**OBJECTIVE 1**.
Update the letter about computer classes from "And then there’s" to "should be on.", putting "classmate" in place of "student".
**OBJECTIVE 2**.
Go on with the letter about computer classes from the point where it stops.

November 14, 1996
Dear Everyone:
I have just completed the second of two classes in
Microsoft Access, and as such, am a little brain-dead here.
Teachers in these computer classes seem to fall into one of two
categories: Category One:
Follow the book in minute detail and ask me if you have any
questions. Category Two:
This book is so basic you must be bored so let me show you 2700
other things that you can do
in addition to what you’re trying to learn.
In both cases, you’re there to learn the basics, but the
instructor is an expert and has trouble sticking to “just the basics”.
And then there’s the really smart student who
already knows 90% of what’s covered.
You can always spot them because halfway through an exercise
they’ve already finished and are busy playing
solitaire.
(For the less-than-computer-literates,
Windows includes a
computer version of solitaire as a way of working on your mouse skills.)
As for myself, I fall to the left of the solitaire champions, but
significantly to the right of the people who aren’t quite sure which
page of the book they should be on.

(Word and element location entries)
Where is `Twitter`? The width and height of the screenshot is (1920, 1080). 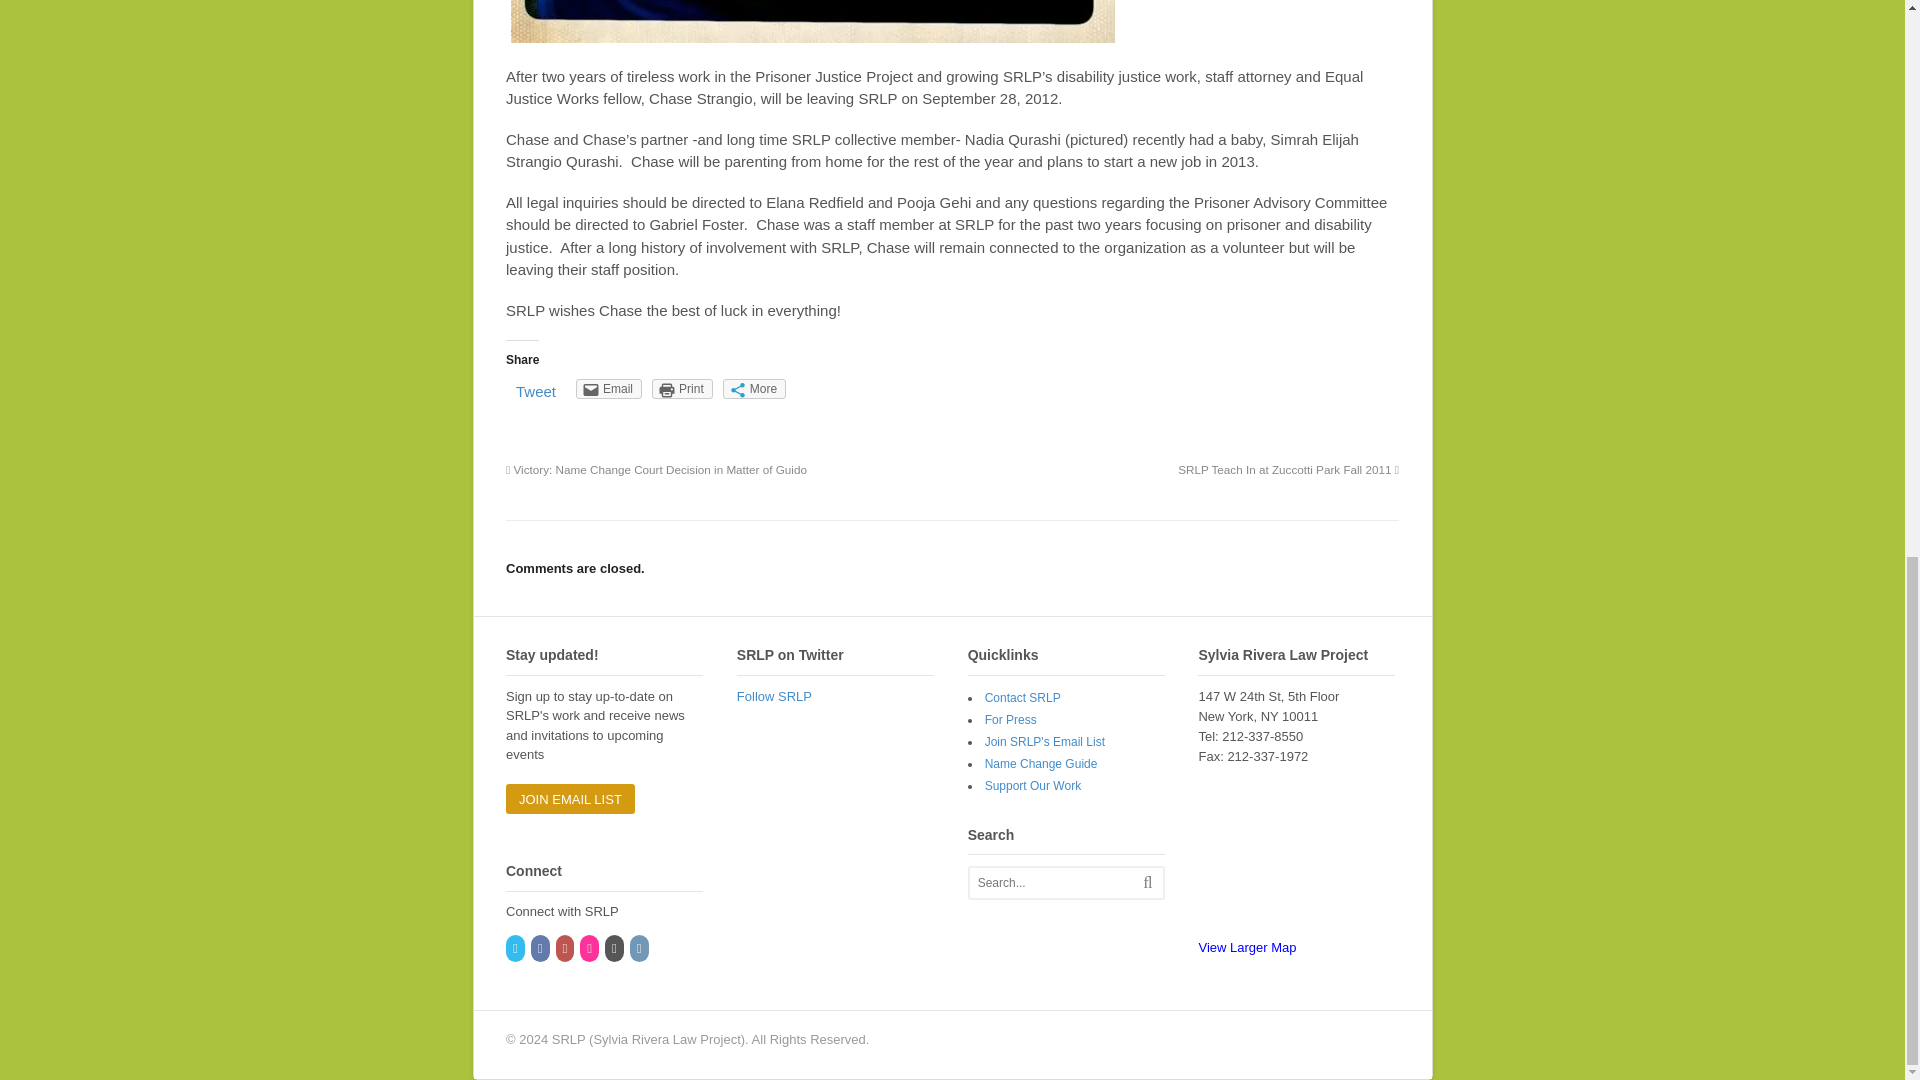
Twitter is located at coordinates (516, 948).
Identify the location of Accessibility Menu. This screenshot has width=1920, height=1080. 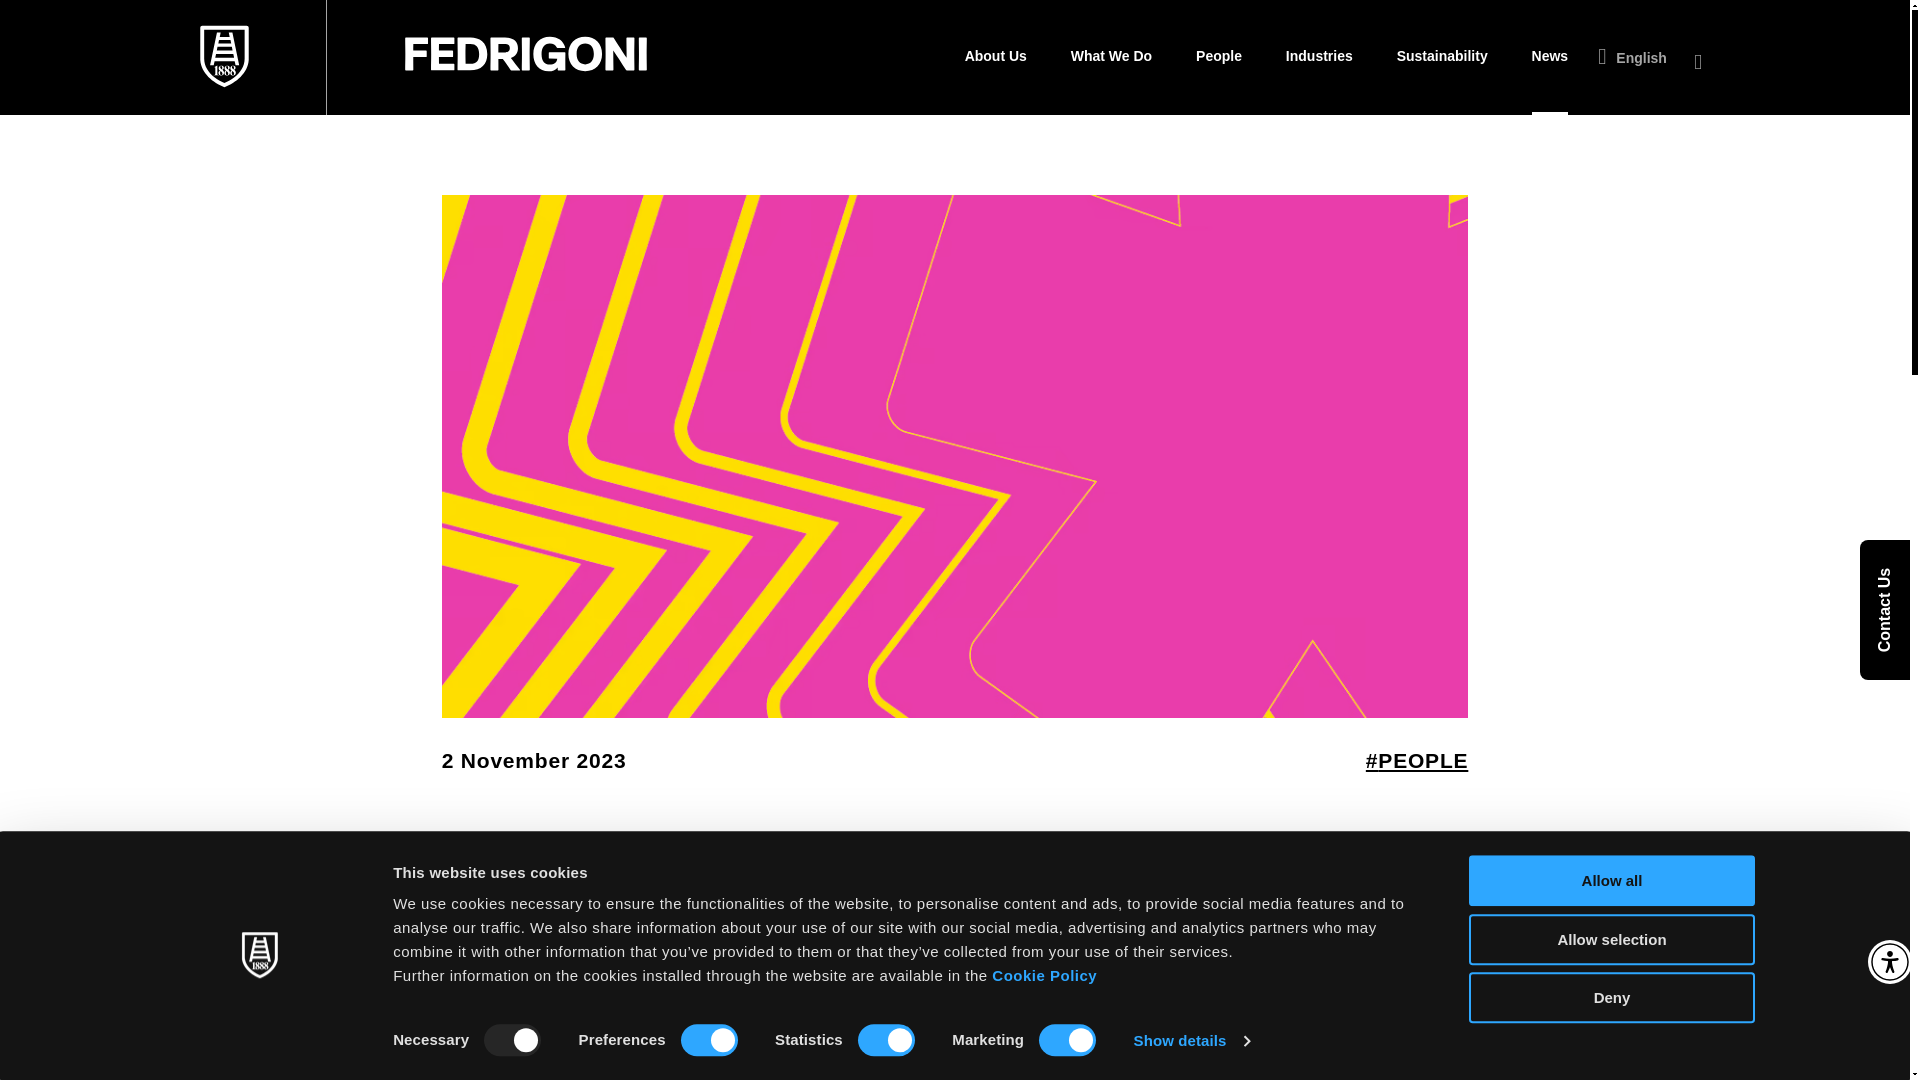
(1890, 961).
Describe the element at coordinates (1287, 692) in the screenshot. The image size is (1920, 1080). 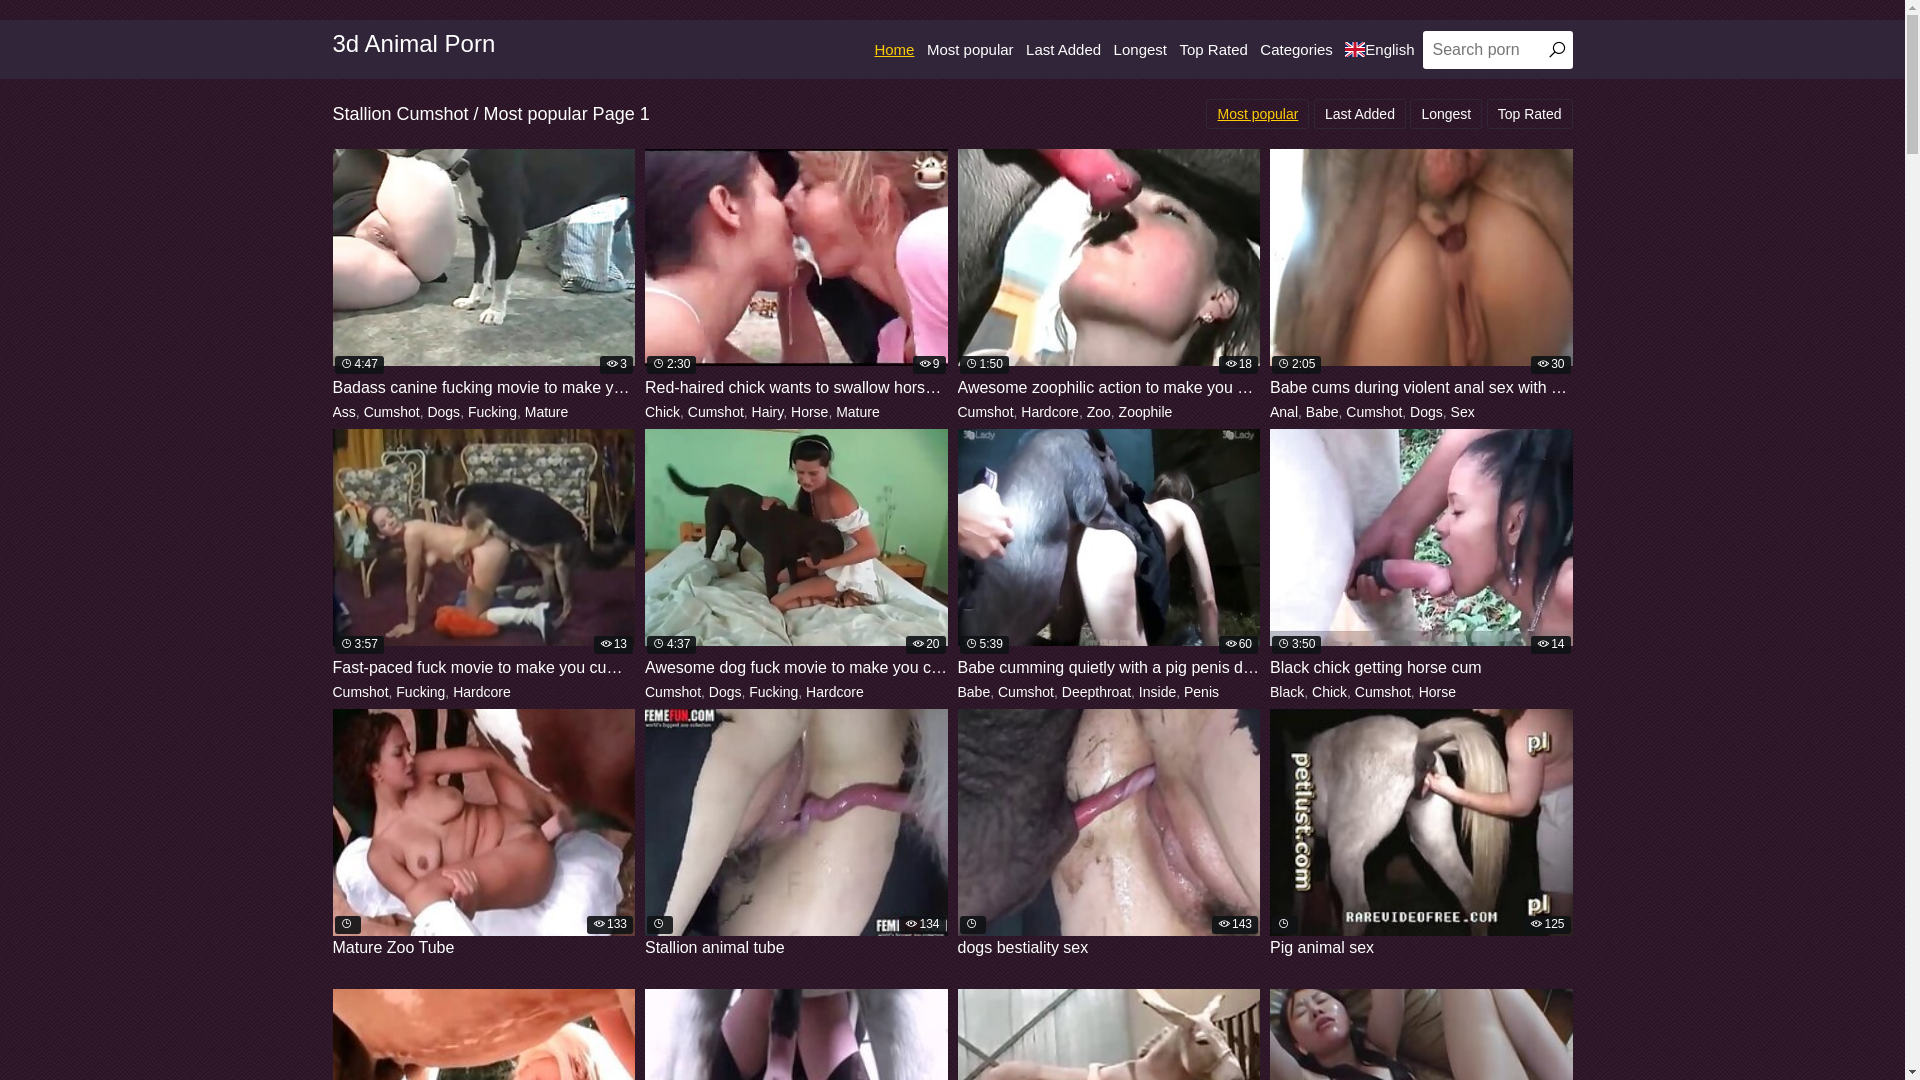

**EXERCISE RESULT 1**.
And then there’s the really smart classmate who
already knows 90% of what’s covered.
You can always spot them because halfway through an exercise
they’ve already finished and are busy playing
solitaire.
(For the less-than-computer-literates,
Windows includes a
computer version of solitaire as a way of working on your mouse skills.)
As for myself, I fall to the left of the solitaire champions, but
significantly to the right of the people who aren’t quite sure which
page of the book they should be on.

**EXERCISE RESULT 2**.
(For the record, I only won one game.)
Also for the benefit of people who believe that
there is Life After
Computers, Access is a database software.
What’s a database? you don’t ask, fearing an answer.
A database is a big pile of information sprinkled into smaller
piles called Tables. The
object is to use these Tables (and Queries and Reports and you don’t
really want to know more) to manage the information.
As an example, let’s look at one of the most frequently consulted
databases in America: The
TV Guide.
Chicago Hope
is on CBS on Monday nights at 10:00 except when it’s on at 9:00,
depending on your time zone.
In San Francisco, CBS is on channel 5; but in
Sacramento, it’s on
channel 13, while in
Portland, it’s channel 6 (I think).
Somewhere in the TV Guide’s
database (which, by the way, probably is not Access), is a list of
subscribers along with their
Zip Codes.
Your Zip Code determines which channel you’ll be watching.
But regardless of the exact channel, they all show the same
description for a week’s episode.
This is the beauty of a database.
You enter something once and you can use it wherever you need it.
You enter a description for
Hercules, The Legendary Journeys:
“Herc goes on a blind date with
Medusa (Sandra Bernhard).”
Then you link the description to as many channels in as many
areas as carry that show.
Only in my case, I’m linking Retention Categories
to Record Series to Customer Focus Groups, which is not as much fun, but
is probably more productive.
In other news...
For the record, Mother agrees with me about those
big, road-hog trucks and SUV’s.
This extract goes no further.